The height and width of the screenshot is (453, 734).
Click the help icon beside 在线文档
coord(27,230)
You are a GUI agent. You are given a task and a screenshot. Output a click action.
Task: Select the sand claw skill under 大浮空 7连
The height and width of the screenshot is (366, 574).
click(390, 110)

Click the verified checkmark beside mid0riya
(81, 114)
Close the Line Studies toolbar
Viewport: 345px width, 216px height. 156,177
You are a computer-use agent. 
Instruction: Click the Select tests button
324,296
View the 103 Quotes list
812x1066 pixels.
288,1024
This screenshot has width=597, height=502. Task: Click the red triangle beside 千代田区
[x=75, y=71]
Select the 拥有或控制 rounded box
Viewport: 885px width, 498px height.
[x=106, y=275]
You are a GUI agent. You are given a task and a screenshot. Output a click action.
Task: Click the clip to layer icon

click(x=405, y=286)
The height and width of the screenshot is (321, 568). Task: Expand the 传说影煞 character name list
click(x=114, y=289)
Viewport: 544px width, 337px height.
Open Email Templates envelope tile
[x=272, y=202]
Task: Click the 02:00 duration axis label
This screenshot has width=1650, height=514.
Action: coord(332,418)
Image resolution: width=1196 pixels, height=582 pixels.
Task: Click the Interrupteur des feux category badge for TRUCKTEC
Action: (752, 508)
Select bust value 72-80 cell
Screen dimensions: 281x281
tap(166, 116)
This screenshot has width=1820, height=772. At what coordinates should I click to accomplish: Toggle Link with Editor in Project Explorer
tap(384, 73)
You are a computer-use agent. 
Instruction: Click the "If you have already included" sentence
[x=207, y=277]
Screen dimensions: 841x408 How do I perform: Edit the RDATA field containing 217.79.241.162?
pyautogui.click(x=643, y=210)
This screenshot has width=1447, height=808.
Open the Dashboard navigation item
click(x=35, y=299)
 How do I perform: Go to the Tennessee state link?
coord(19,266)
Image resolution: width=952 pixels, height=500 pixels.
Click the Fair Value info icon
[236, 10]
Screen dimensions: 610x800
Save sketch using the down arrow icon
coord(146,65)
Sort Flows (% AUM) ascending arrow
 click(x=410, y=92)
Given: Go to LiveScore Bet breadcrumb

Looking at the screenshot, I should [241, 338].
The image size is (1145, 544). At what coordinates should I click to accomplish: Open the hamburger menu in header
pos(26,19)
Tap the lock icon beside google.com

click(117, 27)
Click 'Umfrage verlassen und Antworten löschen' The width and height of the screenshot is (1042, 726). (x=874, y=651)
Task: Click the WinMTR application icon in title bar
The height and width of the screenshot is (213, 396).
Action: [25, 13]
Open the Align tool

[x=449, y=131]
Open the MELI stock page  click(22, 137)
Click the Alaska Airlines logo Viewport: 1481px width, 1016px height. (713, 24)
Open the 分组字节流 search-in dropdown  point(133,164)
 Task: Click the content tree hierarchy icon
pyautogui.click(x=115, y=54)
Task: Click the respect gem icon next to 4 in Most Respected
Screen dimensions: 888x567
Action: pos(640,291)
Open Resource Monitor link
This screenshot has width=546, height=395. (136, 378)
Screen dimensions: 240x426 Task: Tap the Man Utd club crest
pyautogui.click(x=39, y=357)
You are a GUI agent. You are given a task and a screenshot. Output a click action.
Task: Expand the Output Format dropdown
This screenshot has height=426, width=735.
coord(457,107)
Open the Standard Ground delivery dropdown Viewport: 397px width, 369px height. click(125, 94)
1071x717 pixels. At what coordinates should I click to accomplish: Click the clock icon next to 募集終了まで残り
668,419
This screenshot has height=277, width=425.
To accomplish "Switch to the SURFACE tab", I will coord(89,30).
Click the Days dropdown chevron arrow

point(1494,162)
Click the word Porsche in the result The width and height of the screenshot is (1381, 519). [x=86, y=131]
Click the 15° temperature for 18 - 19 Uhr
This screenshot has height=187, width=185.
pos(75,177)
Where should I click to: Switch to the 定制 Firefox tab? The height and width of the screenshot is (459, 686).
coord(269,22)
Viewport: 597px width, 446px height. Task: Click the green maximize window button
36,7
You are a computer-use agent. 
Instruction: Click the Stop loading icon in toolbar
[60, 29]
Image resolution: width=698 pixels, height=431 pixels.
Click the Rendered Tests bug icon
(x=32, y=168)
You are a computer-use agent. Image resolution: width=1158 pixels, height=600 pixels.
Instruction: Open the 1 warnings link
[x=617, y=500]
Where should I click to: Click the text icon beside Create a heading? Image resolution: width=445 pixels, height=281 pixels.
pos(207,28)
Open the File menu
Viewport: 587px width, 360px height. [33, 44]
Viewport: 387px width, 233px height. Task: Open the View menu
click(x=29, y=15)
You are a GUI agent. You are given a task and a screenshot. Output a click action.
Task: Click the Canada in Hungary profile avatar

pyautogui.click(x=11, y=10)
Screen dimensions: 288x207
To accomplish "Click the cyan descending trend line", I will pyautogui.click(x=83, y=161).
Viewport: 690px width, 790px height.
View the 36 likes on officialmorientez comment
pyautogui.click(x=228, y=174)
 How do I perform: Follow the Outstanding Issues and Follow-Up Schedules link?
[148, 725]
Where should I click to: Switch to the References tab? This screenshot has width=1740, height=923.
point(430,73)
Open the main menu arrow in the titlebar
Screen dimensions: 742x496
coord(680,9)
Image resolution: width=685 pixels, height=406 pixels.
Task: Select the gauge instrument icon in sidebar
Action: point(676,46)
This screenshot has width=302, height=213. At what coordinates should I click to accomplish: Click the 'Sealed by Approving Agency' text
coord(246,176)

# # # # #

## Task description
Could you write out all of the data above again, changing every "GUI agent" to "screen agent" and leaving the rest untouched?

## Answer for this exercise
The height and width of the screenshot is (453, 734).
Click the help icon beside 在线文档
coord(27,230)
You are a screen agent. You are given a task and a screenshot. Output a click action.
Task: Select the sand claw skill under 大浮空 7连
The height and width of the screenshot is (366, 574).
click(390, 110)

Click the verified checkmark beside mid0riya
(81, 114)
Close the Line Studies toolbar
Viewport: 345px width, 216px height. 156,177
You are a computer-use agent. 
Instruction: Click the Select tests button
324,296
View the 103 Quotes list
812x1066 pixels.
288,1024
This screenshot has width=597, height=502. Task: Click the red triangle beside 千代田区
[x=75, y=71]
Select the 拥有或控制 rounded box
Viewport: 885px width, 498px height.
[x=106, y=275]
You are a screen agent. You are given a task and a screenshot. Output a click action.
Task: Click the clip to layer icon

click(x=405, y=286)
The height and width of the screenshot is (321, 568). Task: Expand the 传说影煞 character name list
click(x=114, y=289)
Viewport: 544px width, 337px height.
Open Email Templates envelope tile
[x=272, y=202]
Task: Click the 02:00 duration axis label
This screenshot has width=1650, height=514.
Action: coord(332,418)
Image resolution: width=1196 pixels, height=582 pixels.
Task: Click the Interrupteur des feux category badge for TRUCKTEC
Action: (752, 508)
Select bust value 72-80 cell
Screen dimensions: 281x281
tap(166, 116)
This screenshot has width=1820, height=772. At what coordinates should I click to accomplish: Toggle Link with Editor in Project Explorer
tap(384, 73)
You are a computer-use agent. 
Instruction: Click the "If you have already included" sentence
[x=207, y=277]
Screen dimensions: 841x408 How do I perform: Edit the RDATA field containing 217.79.241.162?
pyautogui.click(x=643, y=210)
This screenshot has width=1447, height=808.
Open the Dashboard navigation item
click(x=35, y=299)
 How do I perform: Go to the Tennessee state link?
coord(19,266)
Image resolution: width=952 pixels, height=500 pixels.
Click the Fair Value info icon
[236, 10]
Screen dimensions: 610x800
Save sketch using the down arrow icon
coord(146,65)
Sort Flows (% AUM) ascending arrow
 click(x=410, y=92)
Given: Go to LiveScore Bet breadcrumb

Looking at the screenshot, I should [241, 338].
The image size is (1145, 544). At what coordinates should I click to accomplish: Open the hamburger menu in header
pos(26,19)
Tap the lock icon beside google.com

click(117, 27)
Click 'Umfrage verlassen und Antworten löschen' The width and height of the screenshot is (1042, 726). (x=874, y=651)
Task: Click the WinMTR application icon in title bar
The height and width of the screenshot is (213, 396).
Action: [25, 13]
Open the Align tool

[x=449, y=131]
Open the MELI stock page  click(22, 137)
Click the Alaska Airlines logo Viewport: 1481px width, 1016px height. (713, 24)
Open the 分组字节流 search-in dropdown  point(133,164)
 Task: Click the content tree hierarchy icon
pyautogui.click(x=115, y=54)
Task: Click the respect gem icon next to 4 in Most Respected
Screen dimensions: 888x567
Action: pos(640,291)
Open Resource Monitor link
This screenshot has width=546, height=395. (136, 378)
Screen dimensions: 240x426 Task: Tap the Man Utd club crest
pyautogui.click(x=39, y=357)
You are a screen agent. You are given a task and a screenshot. Output a click action.
Task: Expand the Output Format dropdown
This screenshot has height=426, width=735.
coord(457,107)
Open the Standard Ground delivery dropdown Viewport: 397px width, 369px height. click(125, 94)
1071x717 pixels. At what coordinates should I click to accomplish: Click the clock icon next to 募集終了まで残り
668,419
This screenshot has height=277, width=425.
To accomplish "Switch to the SURFACE tab", I will coord(89,30).
Click the Days dropdown chevron arrow

point(1494,162)
Click the word Porsche in the result The width and height of the screenshot is (1381, 519). [x=86, y=131]
Click the 15° temperature for 18 - 19 Uhr
This screenshot has height=187, width=185.
pos(75,177)
Where should I click to: Switch to the 定制 Firefox tab? The height and width of the screenshot is (459, 686).
coord(269,22)
Viewport: 597px width, 446px height. Task: Click the green maximize window button
36,7
You are a computer-use agent. 
Instruction: Click the Stop loading icon in toolbar
[60, 29]
Image resolution: width=698 pixels, height=431 pixels.
Click the Rendered Tests bug icon
(x=32, y=168)
You are a computer-use agent. Image resolution: width=1158 pixels, height=600 pixels.
Instruction: Open the 1 warnings link
[x=617, y=500]
Where should I click to: Click the text icon beside Create a heading? Image resolution: width=445 pixels, height=281 pixels.
pos(207,28)
Open the File menu
Viewport: 587px width, 360px height. [33, 44]
Viewport: 387px width, 233px height. Task: Open the View menu
click(x=29, y=15)
You are a screen agent. You are given a task and a screenshot. Output a click action.
Task: Click the Canada in Hungary profile avatar

pyautogui.click(x=11, y=10)
Screen dimensions: 288x207
To accomplish "Click the cyan descending trend line", I will pyautogui.click(x=83, y=161).
Viewport: 690px width, 790px height.
View the 36 likes on officialmorientez comment
pyautogui.click(x=228, y=174)
 How do I perform: Follow the Outstanding Issues and Follow-Up Schedules link?
[148, 725]
Where should I click to: Switch to the References tab? This screenshot has width=1740, height=923.
point(430,73)
Open the main menu arrow in the titlebar
Screen dimensions: 742x496
coord(680,9)
Image resolution: width=685 pixels, height=406 pixels.
Task: Select the gauge instrument icon in sidebar
Action: point(676,46)
This screenshot has width=302, height=213. At what coordinates should I click to accomplish: Click the 'Sealed by Approving Agency' text
coord(246,176)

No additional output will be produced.